Shasta County Board of Supervisors special meeting

Shasta County Supervisors are moving forward with a plan for a sales tax to fund more jail space and more law enforcement, essentially generating an extra $15 million a year to help combat crime.

Tuesday morning the Shasta County Board of Supervisors held a special meeting to discuss the expansion and operation costs for 38 new beds at the Shasta County Jail, an estimated $325,000. This is in addition to the 64 beds which funds have already been approved.

In order to pay for the additional beds, the county has proposed a sales tax. Supervisors say they will not levy a tax but are seeking voter approval to push it forward.

Shasta County residents are looking at a 1/4 to 1/2 cent sales tax increase. Shasta County Executive Officer Larry Lees said a 1/4 cent sales tax would generate $7.5 million and a 1/2 cent sales tax could bring the county $14.5 to $15 million.

If placed on the 2018 November ballot, voters would be looking at a specific tax. Supervisors agreed that there will have to be strict conditions on how the money is spent in order for voters to agree to it.

Supervisor Leonard Moty said the revenue would allow the county to move forward with double bunking in the jail, expanding current jail space and paying for future operation costs. Moty acknowledges there is a distrust in local government but that's why the board is placing the decision in the hands of voters.

"So we're listening to that and saying, 'okay, we're going to give you a very specific proposal that tells you where we're going to spend the money and we're going to lock it in stone with a vote by you the people that says okay this is where we want you to spend the money," Moty said. "Will it pass?
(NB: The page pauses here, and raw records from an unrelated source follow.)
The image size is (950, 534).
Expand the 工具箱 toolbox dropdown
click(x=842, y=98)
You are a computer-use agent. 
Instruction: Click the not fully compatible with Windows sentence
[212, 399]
I don't know, but it's up to the people."

He added the board spends a majority of its discretionary general fund dollars on public safety.
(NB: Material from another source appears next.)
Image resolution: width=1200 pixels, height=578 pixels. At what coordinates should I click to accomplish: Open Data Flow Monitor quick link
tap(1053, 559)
"Most of our money is state programs we have no control over, so we don't have that much money left over to spend on other programs," Moty said. "Public safety is it."

Shasta County Sheriff Tom Bosenko is in support of a sales tax increase. He explained in a crisis situation law enforcement is spread thin and even on a regular day there are not enough deputies to have 24-hour coverage in all areas of the county.
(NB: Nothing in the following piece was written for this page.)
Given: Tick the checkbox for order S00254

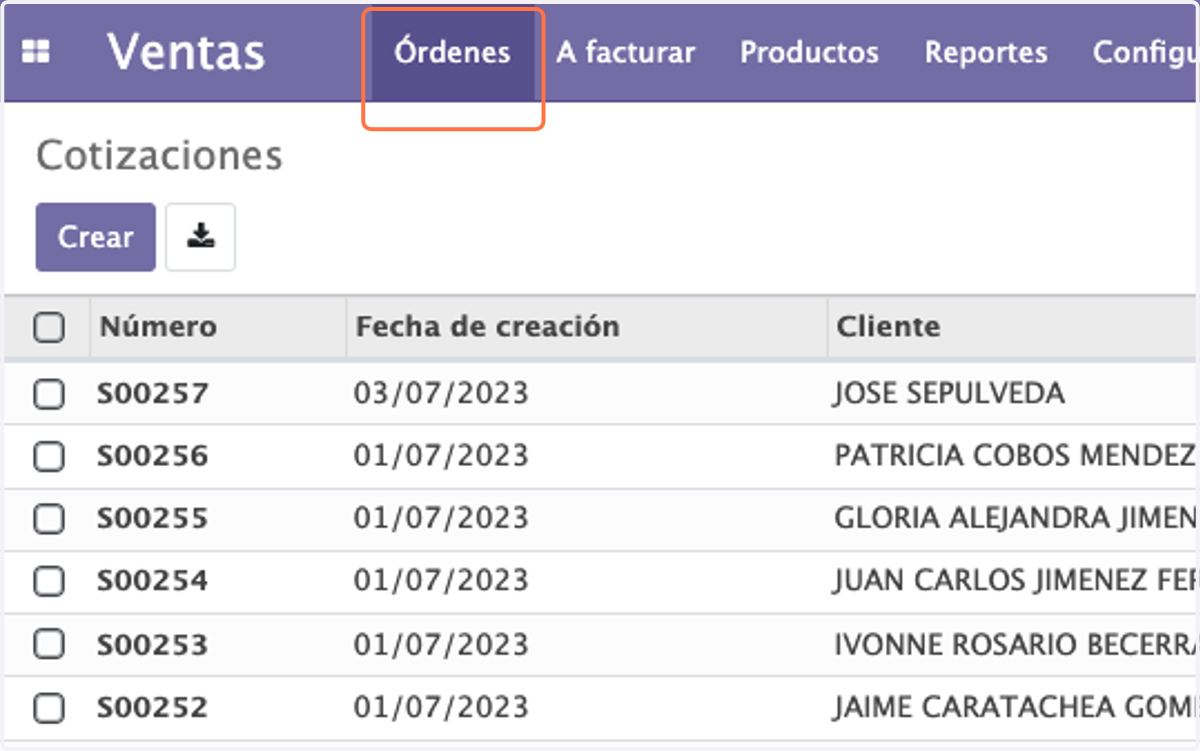Looking at the screenshot, I should click(49, 581).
"We are tapped out completely," Bosenko said. "With a major incident we could have all law enforcement resources there at one time and still needing more, having to call in other officers to assist as well. Crime can visit anywhere in the county, no matter where you live or what financial ability you are. Everybody need to feel safe in their homes and their community."

The supervisors know the battle to get the tax approved could be an uphill one .

The board will gather input from cities in Shasta County before their next meeting on July 24, in order to decide whether the tax will be placed on the November ballot.